**Your objective**
Convert each line of the data below into a string in a single JSON array, one string per line, omitting blank lines.

____________

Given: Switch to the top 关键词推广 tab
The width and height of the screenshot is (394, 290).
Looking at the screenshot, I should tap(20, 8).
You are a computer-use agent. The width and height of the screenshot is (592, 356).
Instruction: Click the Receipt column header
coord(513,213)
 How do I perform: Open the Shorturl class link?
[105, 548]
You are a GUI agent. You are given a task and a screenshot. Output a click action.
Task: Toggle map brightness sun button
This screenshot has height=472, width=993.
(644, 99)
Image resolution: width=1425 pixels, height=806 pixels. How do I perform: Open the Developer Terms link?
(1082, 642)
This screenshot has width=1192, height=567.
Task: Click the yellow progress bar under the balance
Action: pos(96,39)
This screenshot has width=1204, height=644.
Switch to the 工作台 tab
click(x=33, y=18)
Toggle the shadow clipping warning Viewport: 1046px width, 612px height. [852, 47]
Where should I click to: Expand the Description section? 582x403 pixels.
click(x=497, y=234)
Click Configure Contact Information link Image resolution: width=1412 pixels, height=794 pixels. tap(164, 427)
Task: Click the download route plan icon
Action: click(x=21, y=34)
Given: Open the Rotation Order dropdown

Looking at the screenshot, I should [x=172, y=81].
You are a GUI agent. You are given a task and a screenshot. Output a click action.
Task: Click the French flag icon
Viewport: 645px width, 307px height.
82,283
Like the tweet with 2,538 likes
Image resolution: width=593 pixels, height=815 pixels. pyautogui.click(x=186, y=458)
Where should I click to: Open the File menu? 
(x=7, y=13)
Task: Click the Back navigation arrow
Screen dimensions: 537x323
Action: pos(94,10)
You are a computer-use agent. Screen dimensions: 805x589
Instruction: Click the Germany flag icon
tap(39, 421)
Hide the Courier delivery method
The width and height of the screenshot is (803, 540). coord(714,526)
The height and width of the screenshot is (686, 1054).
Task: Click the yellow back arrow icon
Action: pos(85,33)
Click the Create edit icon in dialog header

____________

**Task solution**
[
  "Given: Switch to the top 关键词推广 tab",
  "The width and height of the screenshot is (394, 290).",
  "Looking at the screenshot, I should tap(20, 8).",
  "You are a computer-use agent. The width and height of the screenshot is (592, 356).",
  "Instruction: Click the Receipt column header",
  "coord(513,213)",
  " How do I perform: Open the Shorturl class link?",
  "[105, 548]",
  "You are a GUI agent. You are given a task and a screenshot. Output a click action.",
  "Task: Toggle map brightness sun button",
  "This screenshot has height=472, width=993.",
  "(644, 99)",
  "Image resolution: width=1425 pixels, height=806 pixels. How do I perform: Open the Developer Terms link?",
  "(1082, 642)",
  "This screenshot has width=1192, height=567.",
  "Task: Click the yellow progress bar under the balance",
  "Action: pos(96,39)",
  "This screenshot has width=1204, height=644.",
  "Switch to the 工作台 tab",
  "click(x=33, y=18)",
  "Toggle the shadow clipping warning Viewport: 1046px width, 612px height. [852, 47]",
  "Where should I click to: Expand the Description section? 582x403 pixels.",
  "click(x=497, y=234)",
  "Click Configure Contact Information link Image resolution: width=1412 pixels, height=794 pixels. tap(164, 427)",
  "Task: Click the download route plan icon",
  "Action: click(x=21, y=34)",
  "Given: Open the Rotation Order dropdown",
  "Looking at the screenshot, I should [x=172, y=81].",
  "You are a GUI agent. You are given a task and a screenshot. Output a click action.",
  "Task: Click the French flag icon",
  "Viewport: 645px width, 307px height.",
  "82,283",
  "Like the tweet with 2,538 likes",
  "Image resolution: width=593 pixels, height=815 pixels. pyautogui.click(x=186, y=458)",
  "Where should I click to: Open the File menu? ",
  "(x=7, y=13)",
  "Task: Click the Back navigation arrow",
  "Screen dimensions: 537x323",
  "Action: pos(94,10)",
  "You are a computer-use agent. Screen dimensions: 805x589",
  "Instruction: Click the Germany flag icon",
  "tap(39, 421)",
  "Hide the Courier delivery method",
  "The width and height of the screenshot is (803, 540). coord(714,526)",
  "The height and width of the screenshot is (686, 1054).",
  "Task: Click the yellow back arrow icon",
  "Action: pos(85,33)",
  "Click the Create edit icon in dialog header"
]